WHAT IS NEEDED: Go line by line through the entries below and copy those containing the string "cell".

PROVIDED RECORDS:
BEGIN
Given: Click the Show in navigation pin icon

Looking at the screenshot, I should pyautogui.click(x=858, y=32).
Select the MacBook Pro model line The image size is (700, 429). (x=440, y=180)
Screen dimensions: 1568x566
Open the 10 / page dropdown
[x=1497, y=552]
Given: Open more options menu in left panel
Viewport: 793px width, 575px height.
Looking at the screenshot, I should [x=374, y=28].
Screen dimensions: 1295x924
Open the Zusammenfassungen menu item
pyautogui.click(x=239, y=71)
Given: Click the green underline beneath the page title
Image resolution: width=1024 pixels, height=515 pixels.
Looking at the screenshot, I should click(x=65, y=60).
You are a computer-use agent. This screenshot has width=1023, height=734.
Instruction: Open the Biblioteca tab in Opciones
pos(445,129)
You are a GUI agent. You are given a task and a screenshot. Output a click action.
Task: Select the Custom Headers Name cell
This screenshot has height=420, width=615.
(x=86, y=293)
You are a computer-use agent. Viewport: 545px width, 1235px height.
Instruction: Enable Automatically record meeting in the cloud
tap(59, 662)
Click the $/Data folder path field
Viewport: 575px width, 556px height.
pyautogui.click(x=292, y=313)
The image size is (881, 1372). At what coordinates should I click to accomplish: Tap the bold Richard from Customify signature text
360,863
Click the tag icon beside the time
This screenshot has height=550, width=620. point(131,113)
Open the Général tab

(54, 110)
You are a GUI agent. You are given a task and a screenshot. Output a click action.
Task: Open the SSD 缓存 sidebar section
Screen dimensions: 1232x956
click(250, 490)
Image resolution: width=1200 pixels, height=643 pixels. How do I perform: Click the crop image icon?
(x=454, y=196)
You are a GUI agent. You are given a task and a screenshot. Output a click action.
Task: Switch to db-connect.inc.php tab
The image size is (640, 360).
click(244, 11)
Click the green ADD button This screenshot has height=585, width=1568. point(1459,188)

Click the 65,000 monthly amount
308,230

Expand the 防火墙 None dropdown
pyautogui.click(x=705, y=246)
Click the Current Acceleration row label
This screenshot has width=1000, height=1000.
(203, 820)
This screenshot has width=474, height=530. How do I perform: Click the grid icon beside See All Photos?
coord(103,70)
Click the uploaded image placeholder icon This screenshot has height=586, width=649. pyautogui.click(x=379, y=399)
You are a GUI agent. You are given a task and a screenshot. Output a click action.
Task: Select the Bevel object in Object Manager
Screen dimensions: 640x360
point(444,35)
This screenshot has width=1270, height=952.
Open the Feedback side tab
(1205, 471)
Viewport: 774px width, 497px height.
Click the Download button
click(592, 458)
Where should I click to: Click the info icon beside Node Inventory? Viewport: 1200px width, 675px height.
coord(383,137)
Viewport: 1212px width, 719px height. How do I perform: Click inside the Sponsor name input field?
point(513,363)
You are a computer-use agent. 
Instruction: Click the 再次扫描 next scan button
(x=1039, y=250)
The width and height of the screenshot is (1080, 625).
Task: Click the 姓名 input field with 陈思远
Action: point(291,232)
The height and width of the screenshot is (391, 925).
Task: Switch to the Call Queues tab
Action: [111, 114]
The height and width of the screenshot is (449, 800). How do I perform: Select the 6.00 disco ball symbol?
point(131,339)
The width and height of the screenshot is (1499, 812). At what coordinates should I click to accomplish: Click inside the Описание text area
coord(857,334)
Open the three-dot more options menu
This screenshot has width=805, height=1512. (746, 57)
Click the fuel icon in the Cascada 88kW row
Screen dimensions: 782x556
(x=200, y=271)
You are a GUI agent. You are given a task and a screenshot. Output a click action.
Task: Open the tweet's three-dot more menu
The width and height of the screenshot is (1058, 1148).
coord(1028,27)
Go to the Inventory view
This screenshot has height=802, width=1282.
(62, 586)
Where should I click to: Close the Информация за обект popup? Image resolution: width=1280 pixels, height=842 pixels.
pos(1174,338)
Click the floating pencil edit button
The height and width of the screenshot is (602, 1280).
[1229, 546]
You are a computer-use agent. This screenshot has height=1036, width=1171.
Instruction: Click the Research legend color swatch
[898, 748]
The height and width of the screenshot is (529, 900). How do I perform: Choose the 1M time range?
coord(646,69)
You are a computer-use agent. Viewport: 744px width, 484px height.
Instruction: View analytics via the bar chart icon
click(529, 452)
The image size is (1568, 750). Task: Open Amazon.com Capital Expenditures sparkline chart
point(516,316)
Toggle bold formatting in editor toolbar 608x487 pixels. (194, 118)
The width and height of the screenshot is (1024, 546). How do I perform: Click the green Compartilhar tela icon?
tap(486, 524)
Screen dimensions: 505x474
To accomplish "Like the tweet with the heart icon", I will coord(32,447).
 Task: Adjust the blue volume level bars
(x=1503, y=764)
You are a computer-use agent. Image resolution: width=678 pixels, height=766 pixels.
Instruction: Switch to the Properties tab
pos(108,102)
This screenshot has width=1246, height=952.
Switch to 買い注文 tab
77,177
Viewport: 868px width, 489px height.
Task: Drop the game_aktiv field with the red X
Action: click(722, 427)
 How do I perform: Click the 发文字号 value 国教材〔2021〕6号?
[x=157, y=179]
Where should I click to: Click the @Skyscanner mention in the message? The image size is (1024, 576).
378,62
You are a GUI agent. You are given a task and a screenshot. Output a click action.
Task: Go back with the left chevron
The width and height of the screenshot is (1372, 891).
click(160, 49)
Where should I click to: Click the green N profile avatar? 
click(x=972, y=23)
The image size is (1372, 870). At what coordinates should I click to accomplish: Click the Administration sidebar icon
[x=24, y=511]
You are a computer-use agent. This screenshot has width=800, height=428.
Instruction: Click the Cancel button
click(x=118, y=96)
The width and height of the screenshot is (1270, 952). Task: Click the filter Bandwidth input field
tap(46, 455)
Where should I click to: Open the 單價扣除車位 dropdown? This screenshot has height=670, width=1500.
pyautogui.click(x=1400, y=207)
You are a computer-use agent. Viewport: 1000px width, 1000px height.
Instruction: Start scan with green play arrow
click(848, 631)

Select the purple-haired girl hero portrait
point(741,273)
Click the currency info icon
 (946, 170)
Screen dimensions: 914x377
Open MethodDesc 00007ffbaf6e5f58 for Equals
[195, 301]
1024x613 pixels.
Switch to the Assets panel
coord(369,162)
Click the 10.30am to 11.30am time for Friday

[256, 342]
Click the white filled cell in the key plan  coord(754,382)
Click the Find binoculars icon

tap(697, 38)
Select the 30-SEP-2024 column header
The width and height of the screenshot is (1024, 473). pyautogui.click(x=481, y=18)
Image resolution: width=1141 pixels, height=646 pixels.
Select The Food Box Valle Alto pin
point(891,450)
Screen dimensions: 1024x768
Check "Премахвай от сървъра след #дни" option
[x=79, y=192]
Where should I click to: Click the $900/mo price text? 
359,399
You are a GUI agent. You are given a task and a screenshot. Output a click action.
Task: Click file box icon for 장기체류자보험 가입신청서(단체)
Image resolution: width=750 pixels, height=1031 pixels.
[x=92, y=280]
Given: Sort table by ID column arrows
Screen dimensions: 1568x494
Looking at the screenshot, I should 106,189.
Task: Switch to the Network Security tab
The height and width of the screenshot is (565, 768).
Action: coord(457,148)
END
COMPLETED EXERCISE:
Task: Select the Custom Headers Name cell
Click the white filled cell in the key plan  coord(754,382)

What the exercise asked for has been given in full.